E comunque, senza concedere un nuovo "scudo" penale. Se servisse a togliere "alibi" a Mittal per giustificare l'abbandono dell'acciaieria, è il ragionamento che si fa nel governo e nella maggioranza in queste ore, si potrebbe anche immaginare di ripristinare una 'copertura', estesa e non esclusivamente per il caso dell'ex Ilva. Ma la questione è bollente, perché rischierebbe di spaccare il Movimento 5 Stelle e di mettere pericolosamente in bilico l'esperienza giallorossa. Tanto che anche Italia Viva, che per prima aveva annunciato un emendamento al decreto fiscale aspetta di vedere come si evolverà la situazione nelle prossime ore. "La Lega che cura i suoi interessi in borsa presenta un emendamento, ma che lo presentino anche partiti della maggioranza senza un accordo è un problema" dice il leader M5S Luigi Di Maio lanciando un avvertimento al Pd e sferrando allo stesso tempo una stoccata all'ex alleato ("non abbiamo bond di Mittal" sono pronte "querele" la risposta della Lega).

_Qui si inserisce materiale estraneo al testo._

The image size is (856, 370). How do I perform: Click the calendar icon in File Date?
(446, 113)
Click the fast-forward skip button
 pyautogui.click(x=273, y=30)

Di Maio resta convinto che sia necessario "obbligare Arcelor Mittal a restare a Taranto". Chiedere di andare via, attacca il ministro degli Esteri, "è un'azione inaccettabile che non è presupposto per il dialogo. Mettere sulla strada 5.000 persone mi sembra assurdo". Ora l'azienda, si sta "rimangiando" l'accordo ma non può pensare che "le cambiali le paghi lo Stato". Mittal "adempia ai propri impegni, deve sviluppare investimenti, il piano ambientale, il piano industriale che si è impegnata a portare avanti", dice anche il ministro dell'Economia Roberto Gualtieri, precisando che al momento "questa è la prospettiva del governo". Il piano A che per il momento va perseguito fino in fondo, facendo tutto il possibile per sventare un esito drammatico per l'area di Taranto e per il Paese. La nazionalizzazione, insomma, resta sullo sfondo, anche se è lo stesso ministro dello Sviluppo economico, che in questo momento ha in mano la trattativa insieme al premier, ad ammettere che non è più un "tabù", mentre per il ministro pugliese degli Affari Regionali, Francesco Boccia, l'acciaio resta "strategico" e "se il mercato fallisce non è uno scandalo ma semplicemente giusto che se ne occupi lo Stato". Certo, non bisogna dimenticare che un ingresso dello stato potenzialmente sarebbe in contrasto con le regole comunitarie, ma è una strada da percorrere in assenza di un accordo, dice l'ad di Intesa Sanpaolo, Carlo Messina: l'istituto per primo ha accolto la richiesta arrivata dai sindacati, e sostenuta dall'Abi, di sospendere, per un anno, le rate di mutui e prestiti per i lavoratori e i fornitori del gruppo.